§ Data rows:

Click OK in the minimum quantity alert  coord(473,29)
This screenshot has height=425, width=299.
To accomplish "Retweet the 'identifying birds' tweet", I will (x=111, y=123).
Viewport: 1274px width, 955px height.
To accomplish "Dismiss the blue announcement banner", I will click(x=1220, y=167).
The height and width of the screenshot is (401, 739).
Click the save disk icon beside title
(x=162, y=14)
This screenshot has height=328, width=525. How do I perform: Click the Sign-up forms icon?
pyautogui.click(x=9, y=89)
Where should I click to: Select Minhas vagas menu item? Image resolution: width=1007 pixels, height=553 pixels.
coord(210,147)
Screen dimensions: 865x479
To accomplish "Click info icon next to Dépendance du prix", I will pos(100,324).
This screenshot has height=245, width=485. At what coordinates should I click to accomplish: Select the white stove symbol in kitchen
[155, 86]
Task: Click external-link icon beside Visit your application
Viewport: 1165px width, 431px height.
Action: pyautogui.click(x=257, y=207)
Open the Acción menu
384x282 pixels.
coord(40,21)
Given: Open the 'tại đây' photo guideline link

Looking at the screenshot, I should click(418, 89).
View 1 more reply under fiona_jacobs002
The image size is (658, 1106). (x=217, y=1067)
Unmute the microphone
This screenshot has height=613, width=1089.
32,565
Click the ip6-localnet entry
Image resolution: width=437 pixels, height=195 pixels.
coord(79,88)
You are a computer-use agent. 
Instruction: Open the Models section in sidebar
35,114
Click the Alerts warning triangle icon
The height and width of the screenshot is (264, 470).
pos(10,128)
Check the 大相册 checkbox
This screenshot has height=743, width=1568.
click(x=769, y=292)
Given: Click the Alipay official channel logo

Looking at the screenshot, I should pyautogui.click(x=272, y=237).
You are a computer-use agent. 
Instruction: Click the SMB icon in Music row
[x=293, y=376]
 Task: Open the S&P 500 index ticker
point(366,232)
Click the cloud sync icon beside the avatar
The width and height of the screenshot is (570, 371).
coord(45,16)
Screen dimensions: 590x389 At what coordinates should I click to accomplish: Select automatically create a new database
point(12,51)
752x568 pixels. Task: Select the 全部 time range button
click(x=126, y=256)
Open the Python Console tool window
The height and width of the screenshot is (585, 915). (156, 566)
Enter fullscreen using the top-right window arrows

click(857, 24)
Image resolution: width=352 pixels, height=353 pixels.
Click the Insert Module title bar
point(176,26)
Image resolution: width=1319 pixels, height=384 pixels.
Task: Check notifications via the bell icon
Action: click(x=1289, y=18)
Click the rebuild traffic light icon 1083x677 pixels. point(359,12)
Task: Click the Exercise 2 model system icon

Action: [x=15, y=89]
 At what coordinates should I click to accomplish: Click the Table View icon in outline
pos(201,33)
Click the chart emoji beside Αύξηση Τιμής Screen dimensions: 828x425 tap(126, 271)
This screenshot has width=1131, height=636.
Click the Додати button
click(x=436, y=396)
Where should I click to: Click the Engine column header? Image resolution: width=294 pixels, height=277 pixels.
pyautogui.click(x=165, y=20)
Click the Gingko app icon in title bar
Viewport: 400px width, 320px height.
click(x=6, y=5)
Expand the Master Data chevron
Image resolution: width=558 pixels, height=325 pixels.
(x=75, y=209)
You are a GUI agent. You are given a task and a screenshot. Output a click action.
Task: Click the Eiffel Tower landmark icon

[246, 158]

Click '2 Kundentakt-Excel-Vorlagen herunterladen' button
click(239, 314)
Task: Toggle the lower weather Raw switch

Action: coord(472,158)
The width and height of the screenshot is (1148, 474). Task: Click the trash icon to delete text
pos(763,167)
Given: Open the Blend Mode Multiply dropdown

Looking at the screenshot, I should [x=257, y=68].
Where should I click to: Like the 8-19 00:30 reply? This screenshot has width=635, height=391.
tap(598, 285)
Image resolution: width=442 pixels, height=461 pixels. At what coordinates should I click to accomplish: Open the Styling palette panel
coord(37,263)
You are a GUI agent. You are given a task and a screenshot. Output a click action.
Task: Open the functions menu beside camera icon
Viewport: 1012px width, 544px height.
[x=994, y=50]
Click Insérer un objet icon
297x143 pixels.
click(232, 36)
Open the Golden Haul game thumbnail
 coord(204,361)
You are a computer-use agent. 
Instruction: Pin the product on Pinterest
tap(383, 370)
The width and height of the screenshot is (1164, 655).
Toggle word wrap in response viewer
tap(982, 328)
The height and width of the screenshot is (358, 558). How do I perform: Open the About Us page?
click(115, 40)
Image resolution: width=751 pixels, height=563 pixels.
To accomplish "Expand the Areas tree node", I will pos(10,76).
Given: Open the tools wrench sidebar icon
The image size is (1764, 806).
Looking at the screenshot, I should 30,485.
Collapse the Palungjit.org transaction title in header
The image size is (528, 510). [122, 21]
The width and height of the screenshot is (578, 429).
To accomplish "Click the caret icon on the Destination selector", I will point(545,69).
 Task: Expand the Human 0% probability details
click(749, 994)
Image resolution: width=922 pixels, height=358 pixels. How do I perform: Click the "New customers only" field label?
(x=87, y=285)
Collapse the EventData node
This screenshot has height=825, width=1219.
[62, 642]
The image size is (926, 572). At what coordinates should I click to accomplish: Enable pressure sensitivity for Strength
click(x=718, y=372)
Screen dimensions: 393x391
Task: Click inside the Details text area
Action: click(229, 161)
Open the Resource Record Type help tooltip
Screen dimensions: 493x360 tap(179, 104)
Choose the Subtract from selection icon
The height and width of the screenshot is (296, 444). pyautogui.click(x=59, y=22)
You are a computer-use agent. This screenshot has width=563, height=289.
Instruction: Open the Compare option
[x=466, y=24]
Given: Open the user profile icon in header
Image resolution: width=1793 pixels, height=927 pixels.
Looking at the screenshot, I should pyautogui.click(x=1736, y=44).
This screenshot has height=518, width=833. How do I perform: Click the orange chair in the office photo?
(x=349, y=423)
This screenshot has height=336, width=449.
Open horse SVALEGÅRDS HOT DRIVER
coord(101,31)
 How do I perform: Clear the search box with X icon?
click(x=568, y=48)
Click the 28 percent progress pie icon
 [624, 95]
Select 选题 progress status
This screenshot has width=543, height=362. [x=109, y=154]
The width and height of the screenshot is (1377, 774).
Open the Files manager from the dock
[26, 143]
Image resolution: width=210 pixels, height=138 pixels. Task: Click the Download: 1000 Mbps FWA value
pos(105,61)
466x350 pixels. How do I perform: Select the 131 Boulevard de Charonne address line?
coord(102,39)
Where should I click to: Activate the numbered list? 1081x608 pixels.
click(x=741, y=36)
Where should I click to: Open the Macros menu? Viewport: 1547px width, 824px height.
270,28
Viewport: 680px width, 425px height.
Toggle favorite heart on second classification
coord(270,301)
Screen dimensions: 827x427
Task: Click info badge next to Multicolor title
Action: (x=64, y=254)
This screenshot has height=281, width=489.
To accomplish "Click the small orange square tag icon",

§ Request:
Please print every one of the records above again, word for word and in the same order.

§ Task result:
Click OK in the minimum quantity alert  coord(473,29)
This screenshot has height=425, width=299.
To accomplish "Retweet the 'identifying birds' tweet", I will (x=111, y=123).
Viewport: 1274px width, 955px height.
To accomplish "Dismiss the blue announcement banner", I will click(x=1220, y=167).
The height and width of the screenshot is (401, 739).
Click the save disk icon beside title
(x=162, y=14)
This screenshot has height=328, width=525. How do I perform: Click the Sign-up forms icon?
pyautogui.click(x=9, y=89)
Where should I click to: Select Minhas vagas menu item? Image resolution: width=1007 pixels, height=553 pixels.
coord(210,147)
Screen dimensions: 865x479
To accomplish "Click info icon next to Dépendance du prix", I will pos(100,324).
This screenshot has height=245, width=485. At what coordinates should I click to accomplish: Select the white stove symbol in kitchen
[155, 86]
Task: Click external-link icon beside Visit your application
Viewport: 1165px width, 431px height.
Action: pyautogui.click(x=257, y=207)
Open the Acción menu
384x282 pixels.
coord(40,21)
Given: Open the 'tại đây' photo guideline link

Looking at the screenshot, I should click(418, 89).
View 1 more reply under fiona_jacobs002
The image size is (658, 1106). (x=217, y=1067)
Unmute the microphone
This screenshot has height=613, width=1089.
32,565
Click the ip6-localnet entry
Image resolution: width=437 pixels, height=195 pixels.
coord(79,88)
You are a computer-use agent. 
Instruction: Open the Models section in sidebar
35,114
Click the Alerts warning triangle icon
The height and width of the screenshot is (264, 470).
pos(10,128)
Check the 大相册 checkbox
This screenshot has height=743, width=1568.
click(x=769, y=292)
Given: Click the Alipay official channel logo

Looking at the screenshot, I should pyautogui.click(x=272, y=237).
You are a computer-use agent. 
Instruction: Click the SMB icon in Music row
[x=293, y=376]
 Task: Open the S&P 500 index ticker
point(366,232)
Click the cloud sync icon beside the avatar
The width and height of the screenshot is (570, 371).
coord(45,16)
Screen dimensions: 590x389 At what coordinates should I click to accomplish: Select automatically create a new database
point(12,51)
752x568 pixels. Task: Select the 全部 time range button
click(x=126, y=256)
Open the Python Console tool window
The height and width of the screenshot is (585, 915). (156, 566)
Enter fullscreen using the top-right window arrows

click(857, 24)
Image resolution: width=352 pixels, height=353 pixels.
Click the Insert Module title bar
point(176,26)
Image resolution: width=1319 pixels, height=384 pixels.
Task: Check notifications via the bell icon
Action: click(x=1289, y=18)
Click the rebuild traffic light icon 1083x677 pixels. point(359,12)
Task: Click the Exercise 2 model system icon

Action: [x=15, y=89]
 At what coordinates should I click to accomplish: Click the Table View icon in outline
pos(201,33)
Click the chart emoji beside Αύξηση Τιμής Screen dimensions: 828x425 tap(126, 271)
This screenshot has width=1131, height=636.
Click the Додати button
click(x=436, y=396)
Where should I click to: Click the Engine column header? Image resolution: width=294 pixels, height=277 pixels.
pyautogui.click(x=165, y=20)
Click the Gingko app icon in title bar
Viewport: 400px width, 320px height.
click(x=6, y=5)
Expand the Master Data chevron
Image resolution: width=558 pixels, height=325 pixels.
(x=75, y=209)
You are a GUI agent. You are given a task and a screenshot. Output a click action.
Task: Click the Eiffel Tower landmark icon

[246, 158]

Click '2 Kundentakt-Excel-Vorlagen herunterladen' button
click(239, 314)
Task: Toggle the lower weather Raw switch

Action: coord(472,158)
The width and height of the screenshot is (1148, 474). Task: Click the trash icon to delete text
pos(763,167)
Given: Open the Blend Mode Multiply dropdown

Looking at the screenshot, I should [x=257, y=68].
Where should I click to: Like the 8-19 00:30 reply? This screenshot has width=635, height=391.
tap(598, 285)
Image resolution: width=442 pixels, height=461 pixels. At what coordinates should I click to accomplish: Open the Styling palette panel
coord(37,263)
You are a GUI agent. You are given a task and a screenshot. Output a click action.
Task: Open the functions menu beside camera icon
Viewport: 1012px width, 544px height.
[x=994, y=50]
Click Insérer un objet icon
297x143 pixels.
click(232, 36)
Open the Golden Haul game thumbnail
 coord(204,361)
You are a computer-use agent. 
Instruction: Pin the product on Pinterest
tap(383, 370)
The width and height of the screenshot is (1164, 655).
Toggle word wrap in response viewer
tap(982, 328)
The height and width of the screenshot is (358, 558). How do I perform: Open the About Us page?
click(115, 40)
Image resolution: width=751 pixels, height=563 pixels.
To accomplish "Expand the Areas tree node", I will pos(10,76).
Given: Open the tools wrench sidebar icon
The image size is (1764, 806).
Looking at the screenshot, I should 30,485.
Collapse the Palungjit.org transaction title in header
The image size is (528, 510). [122, 21]
The width and height of the screenshot is (578, 429).
To accomplish "Click the caret icon on the Destination selector", I will point(545,69).
 Task: Expand the Human 0% probability details
click(749, 994)
Image resolution: width=922 pixels, height=358 pixels. How do I perform: Click the "New customers only" field label?
(x=87, y=285)
Collapse the EventData node
This screenshot has height=825, width=1219.
[62, 642]
The image size is (926, 572). At what coordinates should I click to accomplish: Enable pressure sensitivity for Strength
click(x=718, y=372)
Screen dimensions: 393x391
Task: Click inside the Details text area
Action: click(229, 161)
Open the Resource Record Type help tooltip
Screen dimensions: 493x360 tap(179, 104)
Choose the Subtract from selection icon
The height and width of the screenshot is (296, 444). pyautogui.click(x=59, y=22)
You are a computer-use agent. This screenshot has width=563, height=289.
Instruction: Open the Compare option
[x=466, y=24]
Given: Open the user profile icon in header
Image resolution: width=1793 pixels, height=927 pixels.
Looking at the screenshot, I should pyautogui.click(x=1736, y=44).
This screenshot has height=518, width=833. How do I perform: Click the orange chair in the office photo?
(x=349, y=423)
This screenshot has height=336, width=449.
Open horse SVALEGÅRDS HOT DRIVER
coord(101,31)
 How do I perform: Clear the search box with X icon?
click(x=568, y=48)
Click the 28 percent progress pie icon
 [624, 95]
Select 选题 progress status
This screenshot has width=543, height=362. [x=109, y=154]
The width and height of the screenshot is (1377, 774).
Open the Files manager from the dock
[26, 143]
Image resolution: width=210 pixels, height=138 pixels. Task: Click the Download: 1000 Mbps FWA value
pos(105,61)
466x350 pixels. How do I perform: Select the 131 Boulevard de Charonne address line?
coord(102,39)
Where should I click to: Activate the numbered list? 1081x608 pixels.
click(x=741, y=36)
Where should I click to: Open the Macros menu? Viewport: 1547px width, 824px height.
270,28
Viewport: 680px width, 425px height.
Toggle favorite heart on second classification
coord(270,301)
Screen dimensions: 827x427
Task: Click info badge next to Multicolor title
Action: (x=64, y=254)
This screenshot has height=281, width=489.
To accomplish "Click the small orange square tag icon",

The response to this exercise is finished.